4. Right to restriction of processing
   • 4.1. The data subject shall have the right to obtain, at his or her request, the restriction of processing by the controller if one of the following conditions is met:
     • 4.1.1. the data subject contests the accuracy of the personal data, in which case the restriction applies for a period of time which allows the accuracy of the personal data to be verified;
     • 4.1.2. the data processing is unlawful and the data subject opposes the erasure of the data and requests instead the restriction of their use;
     • 4.1.3. the controller no longer needs the personal data for the purposes of processing, but the data subject requires them for the establishment, exercise or defence of legal claims; or
     • 4.1.4. the data subject has objected to the processing; in this case, the restriction applies for the period until it is established whether the legitimate grounds of the Controller prevail over the legitimate grounds of the data subject.
   • 4.2. Where processing is restricted, personal data, other than storage, may be processed only with the consent of the data subject or for the establishment, exercise or defence of legal claims or for the protection of the rights of another natural or legal person or of an important public interest of the Union or of a Member State.

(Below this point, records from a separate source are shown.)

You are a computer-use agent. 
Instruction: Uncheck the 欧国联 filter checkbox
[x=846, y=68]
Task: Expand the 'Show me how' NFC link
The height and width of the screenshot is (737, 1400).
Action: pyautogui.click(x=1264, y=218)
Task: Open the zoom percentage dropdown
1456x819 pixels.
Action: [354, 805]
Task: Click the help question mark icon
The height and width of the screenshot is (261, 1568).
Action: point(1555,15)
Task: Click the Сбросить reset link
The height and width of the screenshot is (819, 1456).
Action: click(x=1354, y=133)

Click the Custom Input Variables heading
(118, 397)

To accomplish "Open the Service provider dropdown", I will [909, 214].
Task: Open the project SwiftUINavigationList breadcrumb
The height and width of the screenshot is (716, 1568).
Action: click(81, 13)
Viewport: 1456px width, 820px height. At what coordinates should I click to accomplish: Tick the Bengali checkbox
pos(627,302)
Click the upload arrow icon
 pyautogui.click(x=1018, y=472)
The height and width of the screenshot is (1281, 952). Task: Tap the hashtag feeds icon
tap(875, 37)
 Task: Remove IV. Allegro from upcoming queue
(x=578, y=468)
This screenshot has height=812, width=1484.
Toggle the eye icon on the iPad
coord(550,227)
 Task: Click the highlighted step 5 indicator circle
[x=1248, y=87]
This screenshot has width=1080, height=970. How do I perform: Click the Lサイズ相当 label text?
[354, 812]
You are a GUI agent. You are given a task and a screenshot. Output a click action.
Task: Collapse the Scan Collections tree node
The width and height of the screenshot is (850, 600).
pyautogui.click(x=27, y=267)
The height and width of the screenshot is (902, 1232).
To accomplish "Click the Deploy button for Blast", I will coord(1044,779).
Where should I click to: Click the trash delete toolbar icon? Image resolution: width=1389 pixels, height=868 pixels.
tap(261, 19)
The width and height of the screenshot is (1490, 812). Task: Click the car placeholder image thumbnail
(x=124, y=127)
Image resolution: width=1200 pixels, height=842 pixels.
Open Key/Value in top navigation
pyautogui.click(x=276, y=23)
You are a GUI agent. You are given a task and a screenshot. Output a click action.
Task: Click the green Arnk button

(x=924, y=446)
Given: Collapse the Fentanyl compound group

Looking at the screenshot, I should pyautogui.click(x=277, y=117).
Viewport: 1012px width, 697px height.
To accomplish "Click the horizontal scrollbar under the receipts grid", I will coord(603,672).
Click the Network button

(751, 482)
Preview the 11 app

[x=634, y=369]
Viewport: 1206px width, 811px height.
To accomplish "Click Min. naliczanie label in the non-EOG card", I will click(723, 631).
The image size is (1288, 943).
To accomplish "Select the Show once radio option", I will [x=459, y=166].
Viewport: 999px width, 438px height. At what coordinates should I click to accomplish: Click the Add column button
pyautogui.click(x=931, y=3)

5. Right to data retention
   • 5.1. The data subject shall have the right to obtain the personal data concerning him or her which he or she has provided to the Controller in a structured, commonly used, machine-readable format and to transmit those data to another Controller, without hindrance by the Controller, where the processing is based on consent or on a contract; and the processing is carried out by automated means.
   • 5.2. The data subject has the right to request, where technically feasible, the direct transfer of personal data between Data Controllers. This right shall not apply where the processing is necessary for the performance of a task carried out in the public interest or in the exercise of official authority vested in the controller. The right to data portability shall not adversely affect the rights and freedoms of others.
6. Right to object
   • 6.1. The data subject shall have the right to object at any time, on grounds relating to his or her particular situation, to processing of his or her personal data necessary for the performance of a task carried out in the public interest or in the exercise of official authority vested in the controller, or necessary for the purposes of the legitimate interests pursued by the controller or by a third party, including profiling based on those provisions.
   • 6.2. In the event of an objection, the Controller may no longer process the personal data, unless it is justified by compelling legitimate grounds which override the interests, rights and freedoms of the data subject, or for the establishment, exercise or defence of legal claims.
7. Exclusion of automated decision-making in individual cases, including profiling
   • 7.1. The data subject shall have the right not to be subject to a decision based solely on automated processing, including profiling, which produces legal effects concerning him or her or similarly significantly affects him or her.
8. Right to withdraw consent
   • 8.1. The data subject has the right to withdraw his or her consent at any time, provided that consent is the legal basis for the processing. This shall not be more onerous for him/her than giving consent.